The ancient city of Tarra (GR: Τάρρα). Here according to mythology the god Apollo and his sister Artemis sought refuge after killing the Python at Delphi. Apollo Tarraios was worshiped in Tarra and temples were built in his honor.
In 1415, the Franciscan monk Buondelmonti - probably the first traveller in the area - reported the existence of large buildings, cisterns, ruined marble temples, parts of broken statues and figurines. He also detected in the ruins of the Temple of Apollo, an inscription in Greek that was saying: “Peel your shoes, cover your head and come in.” A similar inscription was found at the Temple of Matala. Robert Pashley however, who was the first who identified the location of Tarra, have not observed any of the above.
Tarra was probably established in the Classical period and was very important religious centre. The city flourished in the Greco - Roman period and is frequently cited in the ancient sources.

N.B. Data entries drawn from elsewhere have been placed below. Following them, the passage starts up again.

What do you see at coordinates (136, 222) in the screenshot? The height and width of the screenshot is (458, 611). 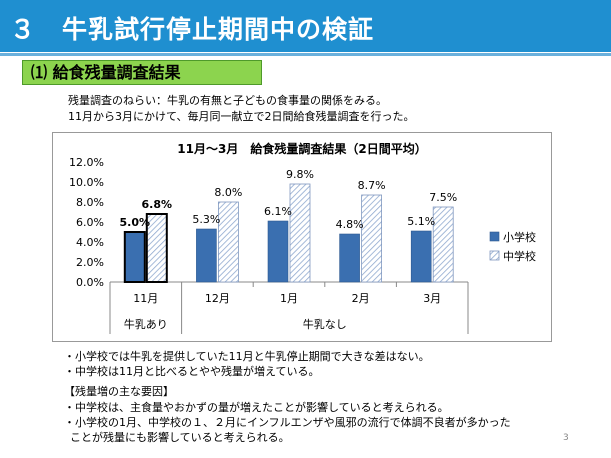 I see `data-label-shogakko: 5.0%` at bounding box center [136, 222].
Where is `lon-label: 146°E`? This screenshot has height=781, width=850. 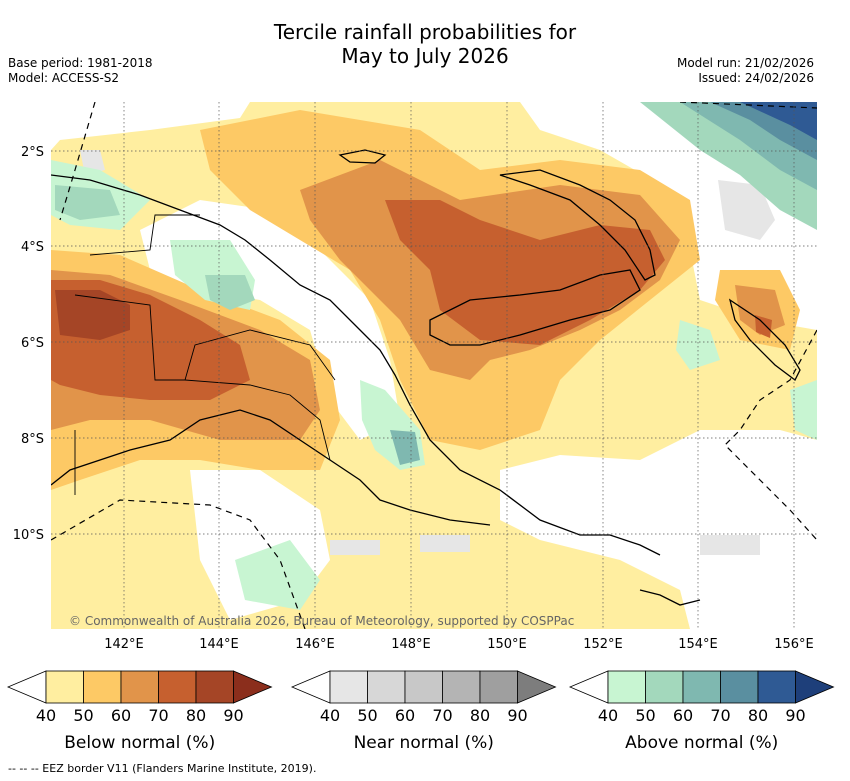
lon-label: 146°E is located at coordinates (315, 644).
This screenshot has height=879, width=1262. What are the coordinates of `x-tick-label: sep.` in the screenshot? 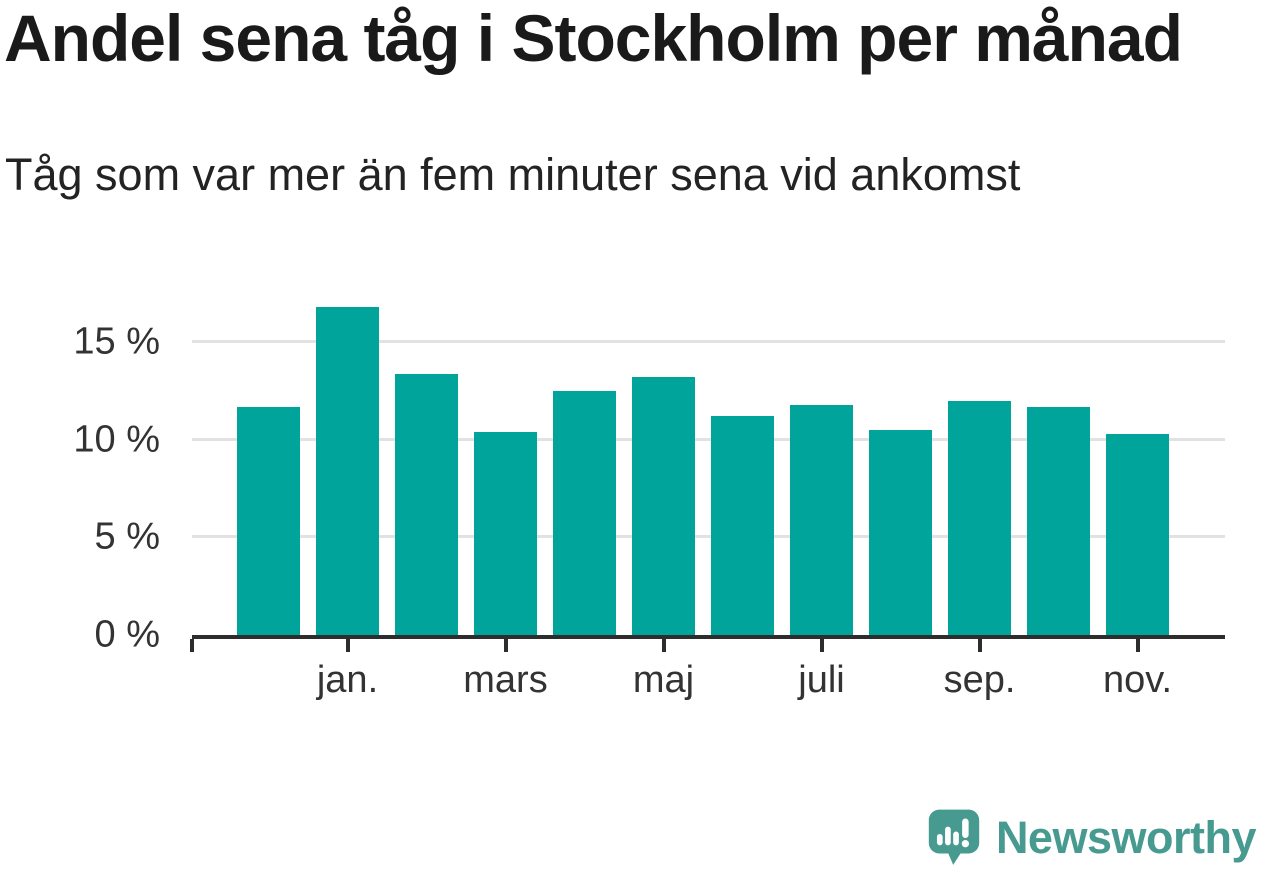 It's located at (980, 680).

Although it was small town, Tarra had its own coins that depicted a wild goat with an arrow on one side an a honeybee on the other. Tarra had monetary union with Elyros, Yrtakina and Lissos. The coins belong to the 3rd and 2nd century BC, when Tarra became member of the Republic of Cretans. The city had established a colony of the same name in the Caucasus. It is also believed that Tarra of South Italy was another colony of the city.
Apollo, after the murder of Python, went to Tarra, where there were done purgatorial rituals by priest Karmanoras. According to Pausanias, Apollo “in the house of Karmanor, Apollo made love with nymph Akakallida”. The nymph gave birth to twins, Phylakides, and Philanders. A goat fed them. Therefore, the Elyrians presented to Delphi bronze goat feeding to infants. In Tarra, there were glass workshops.

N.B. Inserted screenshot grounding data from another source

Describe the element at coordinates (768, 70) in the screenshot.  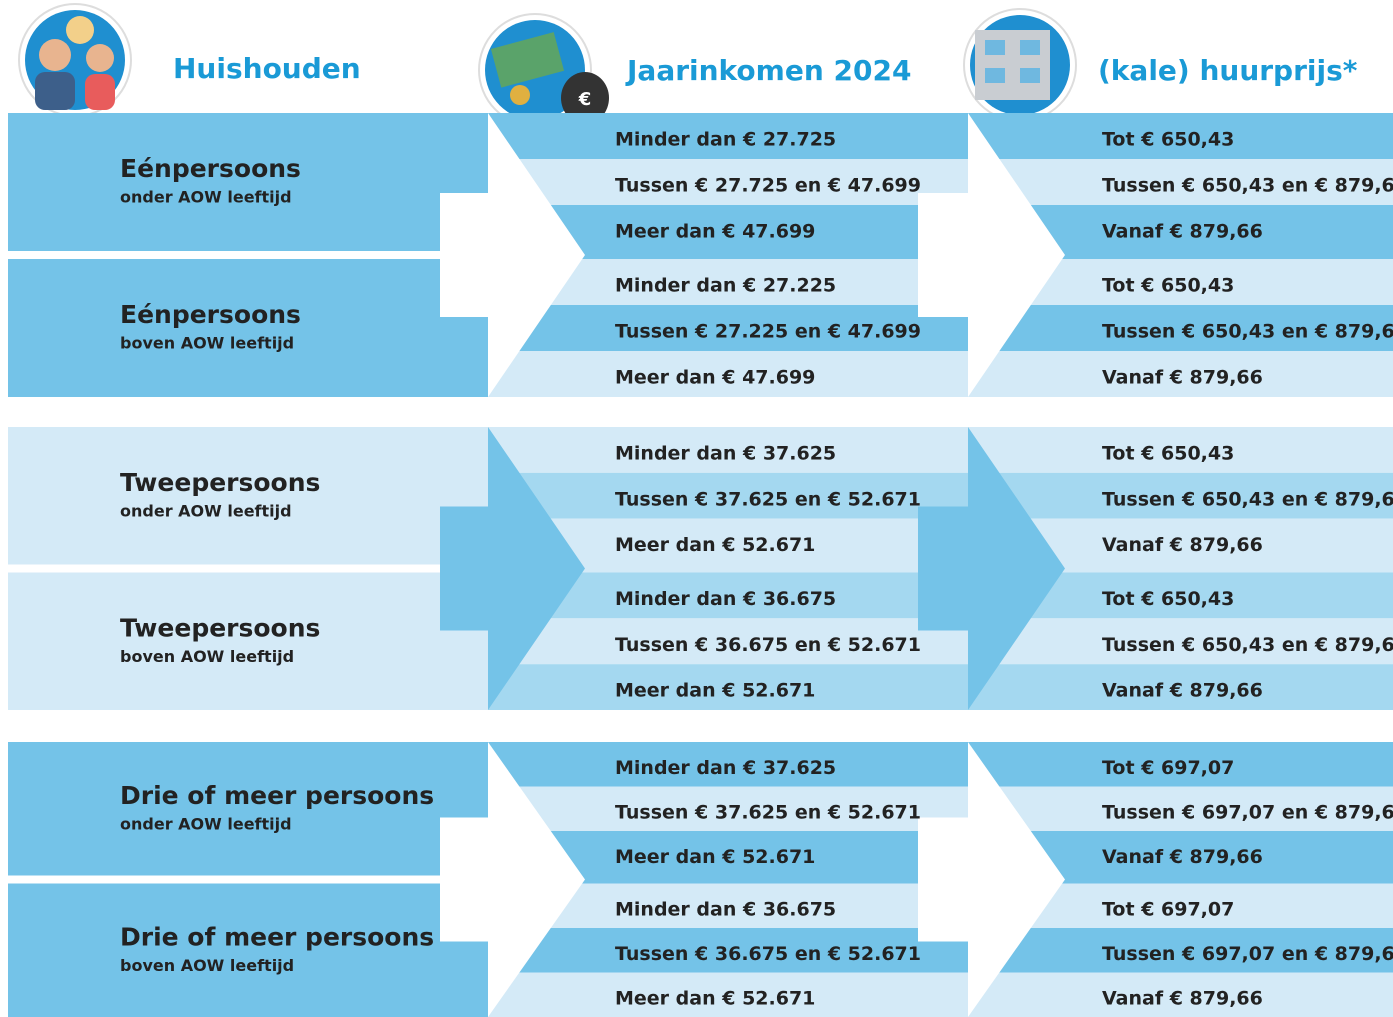
I see `header-income: Jaarinkomen 2024` at that location.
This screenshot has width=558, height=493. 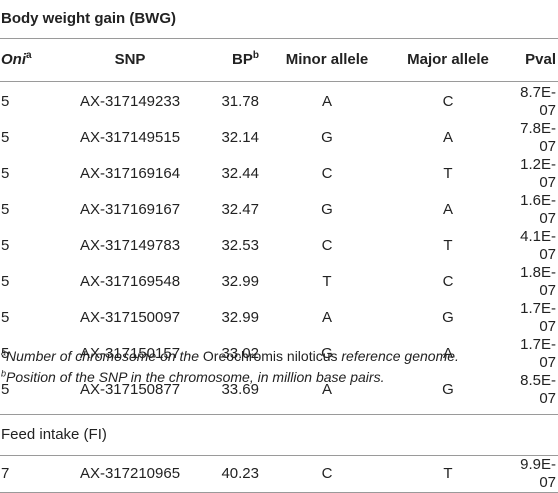 What do you see at coordinates (279, 318) in the screenshot?
I see `table-row: 5 AX-317150097 32.99 A G 1.7E-07` at bounding box center [279, 318].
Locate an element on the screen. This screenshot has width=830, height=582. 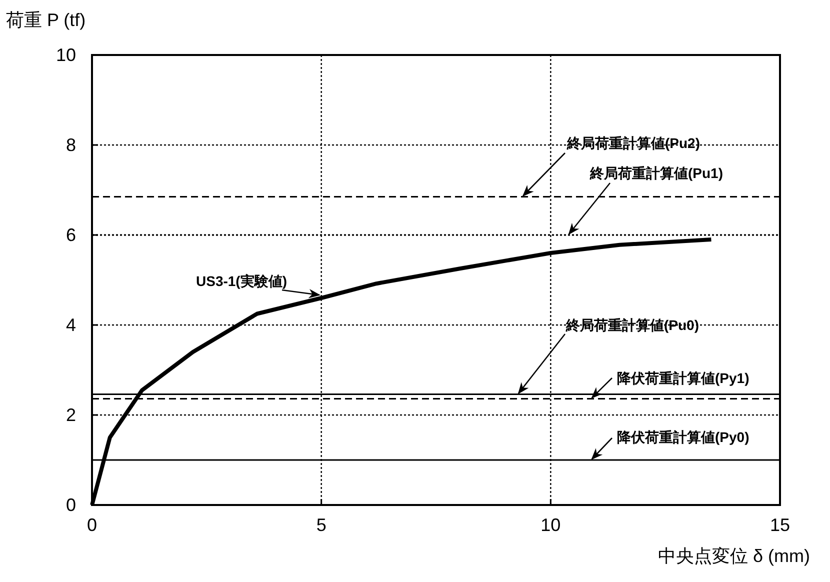
y-tick-label: 6 is located at coordinates (71, 235).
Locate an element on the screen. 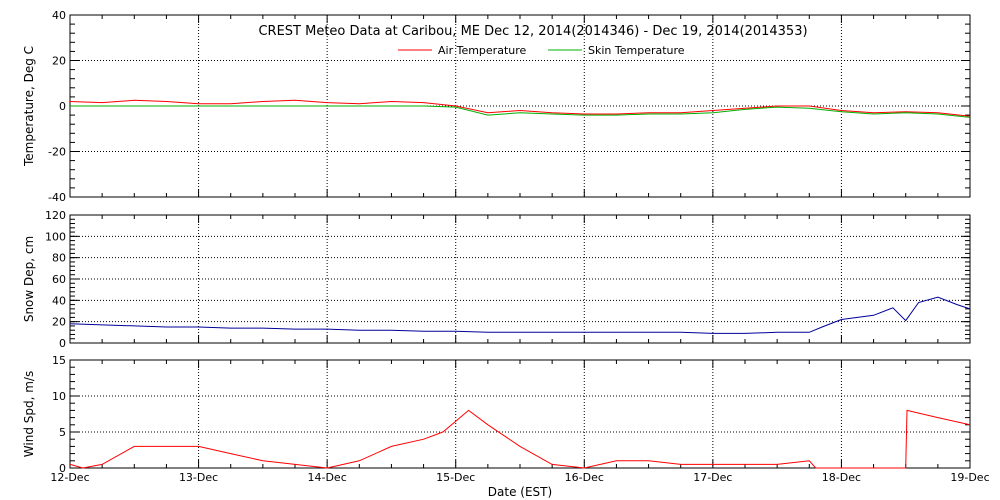  panel-0-ytick-label: -20 is located at coordinates (57, 152).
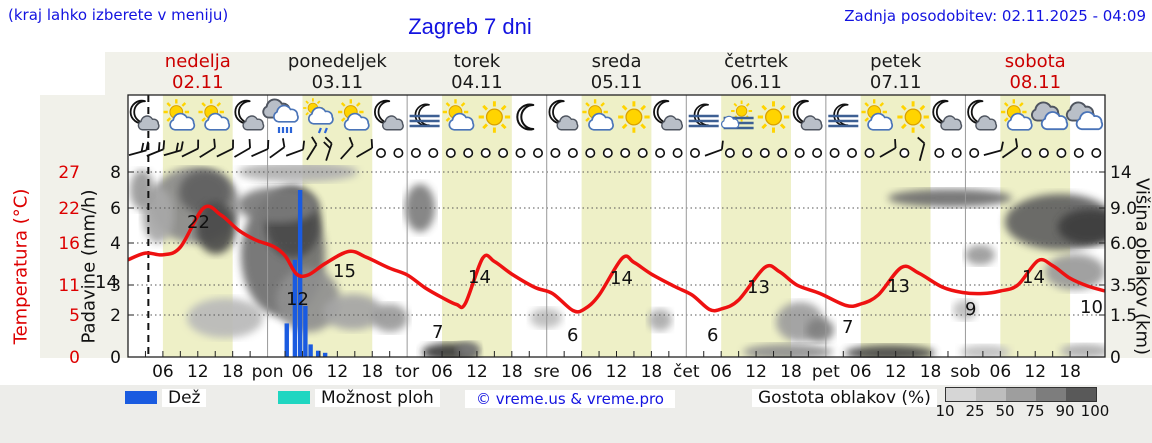  I want to click on page-title: Zagreb 7 dni, so click(470, 26).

It was the birthplace of the author Lucillus of Tarrha or Loukillos. He commented on the Argonautics by Apollonios of Rhodes. Chrysothemis, a lyre player, son of Karmanor, who won at the Pythian festival, was from Tarra as well. Tarra is one of the cities that signed decree with Eumenes B’ in 170 BC. In the area, there was found headstone with inscribed double axes that is exhibited at the Archaeological Museum of Chania.
At the western bank of the river on the ruins of a n ancient temple (probably of Apollo) was built an early Christian Basilica that was later converted to the present church of Panagia (Our Lady)
In the village there was excavated part of the cemetery of the ancient town.